▸ Problems to work on:
A – In the Surfside collapse article, whom did Linda Hedaya call when she could not reach her daughter?
B – Please return everything in the Surfside collapse article from "Police teams Friday" down to "the jewelry business.", copied word for word.

Burkett said that "99.9 per cent" of the debris had been relocated to secure areas and that it would be completely reprocessed. "They are going through everything with a fine-tooth comb," he said.
The search for the final remains — believed to be Estelle Hedaya's — would be done off-site, Mayor Daniella Levine Cava of Miami-Dade County, which includes Surfside, said in a statement this week. The rubble was separated into two piles, with pieces deemed key evidence stored in a locked warehouse, and everything else at an outdoor site near Miami International Airport.
Police teams Friday were conducting another search for human remains in the relocated rubble, as well as other evidence and personal items belonging to residents, said Alvaro Zabaleta, a detective with the Miami-Dade Police Department. No timeline was given for when it might be completed.
It has been a very long month for the search teams, certainly, but the weeks have been agonising for Linda Hedaya.
On the morning of June 24, she had just finished making her bed when she saw a news clip of a condo building crumbling. She immediately recognised it as the home of her daughter, who had moved to Surfside about six years ago for a job in the jewelry business.
Life was going very well for Estelle Hedaya. In recent months, she had lost weight, bought a new red car to celebrate her successes and, her brother said, strengthened her spirituality. She was known as much for her vibrant personality as for her love of travel, adventures that took her to Las Vegas, Mexico and Israel.
What happened next on that terrible morning is now an achingly tragic and familiar sequence experienced by families from Texas to Paraguay: Panicked relatives alerted to the news frantically called their loved ones only to get no answer.
Linda Hedaya could not reach her daughter, and so she called a dear friend from high school who lived in South Florida and had become a "second mom" to her child.
"Is it true?" Linda Hedaya asked her friend, Leah Sutton.
"Yes," Sutton replied.
It was the beginning of what Hedaya described as an ordeal only made bearable by her strong Jewish faith and a close circle of friends and relatives.
"How do you go to sleep one night and wake up the next morning and your daughter is gone like this?" asked Hedaya, who lives in Brooklyn with her husband, Abe Hedaya. "Our beliefs keep us grounded as much as we can be in a situation like this."
Even as they watched the news footage of the collapsed building in horror, Hedaya and Sutton were certain that morning that Estelle Hedaya and her close friend, March, had made it out alive.

Collected data
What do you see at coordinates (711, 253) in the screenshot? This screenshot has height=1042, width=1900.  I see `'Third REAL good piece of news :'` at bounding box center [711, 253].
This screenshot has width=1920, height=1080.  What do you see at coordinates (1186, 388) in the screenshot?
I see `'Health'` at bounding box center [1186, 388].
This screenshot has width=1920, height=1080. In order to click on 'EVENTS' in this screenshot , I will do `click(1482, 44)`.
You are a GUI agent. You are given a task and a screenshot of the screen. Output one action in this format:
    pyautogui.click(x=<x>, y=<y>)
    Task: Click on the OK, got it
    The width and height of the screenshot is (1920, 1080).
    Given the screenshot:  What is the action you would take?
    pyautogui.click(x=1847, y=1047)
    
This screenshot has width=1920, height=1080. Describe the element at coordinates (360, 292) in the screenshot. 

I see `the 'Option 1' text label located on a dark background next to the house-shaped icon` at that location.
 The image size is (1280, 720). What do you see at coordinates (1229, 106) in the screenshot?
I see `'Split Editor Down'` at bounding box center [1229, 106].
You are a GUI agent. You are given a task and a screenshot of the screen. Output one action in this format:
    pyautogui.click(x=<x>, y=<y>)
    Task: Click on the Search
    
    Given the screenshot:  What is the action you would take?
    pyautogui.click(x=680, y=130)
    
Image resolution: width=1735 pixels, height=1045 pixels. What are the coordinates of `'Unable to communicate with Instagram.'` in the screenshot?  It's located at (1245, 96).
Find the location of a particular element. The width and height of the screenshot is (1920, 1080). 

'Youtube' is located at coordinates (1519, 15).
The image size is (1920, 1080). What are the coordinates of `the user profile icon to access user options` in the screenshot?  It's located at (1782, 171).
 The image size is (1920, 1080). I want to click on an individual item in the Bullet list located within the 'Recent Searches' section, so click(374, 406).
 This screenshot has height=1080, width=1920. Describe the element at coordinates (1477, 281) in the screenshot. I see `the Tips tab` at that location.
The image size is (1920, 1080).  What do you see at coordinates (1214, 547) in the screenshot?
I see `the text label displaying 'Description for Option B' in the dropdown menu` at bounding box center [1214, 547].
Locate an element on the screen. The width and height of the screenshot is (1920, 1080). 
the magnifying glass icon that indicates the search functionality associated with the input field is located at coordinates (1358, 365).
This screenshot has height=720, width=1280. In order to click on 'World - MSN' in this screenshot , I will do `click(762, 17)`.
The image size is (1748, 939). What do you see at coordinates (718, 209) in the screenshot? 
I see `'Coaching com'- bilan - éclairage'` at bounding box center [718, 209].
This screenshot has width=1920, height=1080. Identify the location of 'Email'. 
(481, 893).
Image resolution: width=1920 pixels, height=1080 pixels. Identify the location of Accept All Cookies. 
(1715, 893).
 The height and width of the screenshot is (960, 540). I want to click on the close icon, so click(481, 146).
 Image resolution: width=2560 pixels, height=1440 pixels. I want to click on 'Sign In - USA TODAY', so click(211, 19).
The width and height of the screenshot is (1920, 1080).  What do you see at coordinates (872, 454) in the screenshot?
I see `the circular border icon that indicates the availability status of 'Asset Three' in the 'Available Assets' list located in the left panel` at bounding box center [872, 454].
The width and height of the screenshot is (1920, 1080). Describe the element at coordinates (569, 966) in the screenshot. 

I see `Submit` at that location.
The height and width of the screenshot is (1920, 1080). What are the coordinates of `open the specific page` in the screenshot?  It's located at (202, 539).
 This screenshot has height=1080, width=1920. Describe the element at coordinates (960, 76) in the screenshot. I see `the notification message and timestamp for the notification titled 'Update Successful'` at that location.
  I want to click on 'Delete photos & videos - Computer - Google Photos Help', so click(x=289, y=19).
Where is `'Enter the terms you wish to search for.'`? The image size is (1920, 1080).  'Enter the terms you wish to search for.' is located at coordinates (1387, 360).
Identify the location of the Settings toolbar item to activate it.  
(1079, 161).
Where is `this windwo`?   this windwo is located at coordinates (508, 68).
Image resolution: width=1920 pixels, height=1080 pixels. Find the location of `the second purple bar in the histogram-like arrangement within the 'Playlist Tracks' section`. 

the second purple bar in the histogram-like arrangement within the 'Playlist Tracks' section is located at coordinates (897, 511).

▸ Replies:
A – Leah Sutton, a dear friend from high school who lived in South Florida.

B –
Police teams Friday were conducting another search for human remains in the relocated rubble, as well as other evidence and personal items belonging to residents, said Alvaro Zabaleta, a detective with the Miami-Dade Police Department. No timeline was given for when it might be completed.
It has been a very long month for the search teams, certainly, but the weeks have been agonising for Linda Hedaya.
On the morning of June 24, she had just finished making her bed when she saw a news clip of a condo building crumbling. She immediately recognised it as the home of her daughter, who had moved to Surfside about six years ago for a job in the jewelry business.